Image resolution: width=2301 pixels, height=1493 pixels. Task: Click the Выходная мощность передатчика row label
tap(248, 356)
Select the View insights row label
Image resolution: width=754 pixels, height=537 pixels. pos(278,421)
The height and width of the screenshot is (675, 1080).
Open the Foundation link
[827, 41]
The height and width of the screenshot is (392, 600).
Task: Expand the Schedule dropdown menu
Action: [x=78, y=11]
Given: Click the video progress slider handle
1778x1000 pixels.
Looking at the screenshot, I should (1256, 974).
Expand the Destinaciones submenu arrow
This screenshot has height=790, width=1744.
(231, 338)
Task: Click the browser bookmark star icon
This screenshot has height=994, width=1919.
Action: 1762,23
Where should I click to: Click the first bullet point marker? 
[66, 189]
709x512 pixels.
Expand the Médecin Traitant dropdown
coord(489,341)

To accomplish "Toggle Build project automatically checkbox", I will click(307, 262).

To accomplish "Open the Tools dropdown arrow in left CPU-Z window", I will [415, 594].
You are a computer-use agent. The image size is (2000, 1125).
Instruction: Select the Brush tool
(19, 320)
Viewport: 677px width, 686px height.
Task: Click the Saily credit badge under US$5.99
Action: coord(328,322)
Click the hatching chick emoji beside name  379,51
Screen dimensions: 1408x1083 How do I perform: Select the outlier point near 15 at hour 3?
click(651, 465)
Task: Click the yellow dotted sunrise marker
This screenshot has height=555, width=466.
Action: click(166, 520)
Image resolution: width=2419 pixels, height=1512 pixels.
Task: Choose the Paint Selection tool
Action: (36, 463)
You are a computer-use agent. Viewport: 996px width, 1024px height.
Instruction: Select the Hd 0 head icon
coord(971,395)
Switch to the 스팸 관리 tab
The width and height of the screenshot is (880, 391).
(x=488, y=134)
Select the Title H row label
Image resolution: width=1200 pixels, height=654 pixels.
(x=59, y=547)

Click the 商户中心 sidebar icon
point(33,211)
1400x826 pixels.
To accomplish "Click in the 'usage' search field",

# Your goal:
Which of the lines above include the word "accomplish"? List those lines.

# Result below:
To accomplish "Toggle Build project automatically checkbox", I will click(307, 262).
To accomplish "Open the Tools dropdown arrow in left CPU-Z window", I will [415, 594].
To accomplish "Click in the 'usage' search field",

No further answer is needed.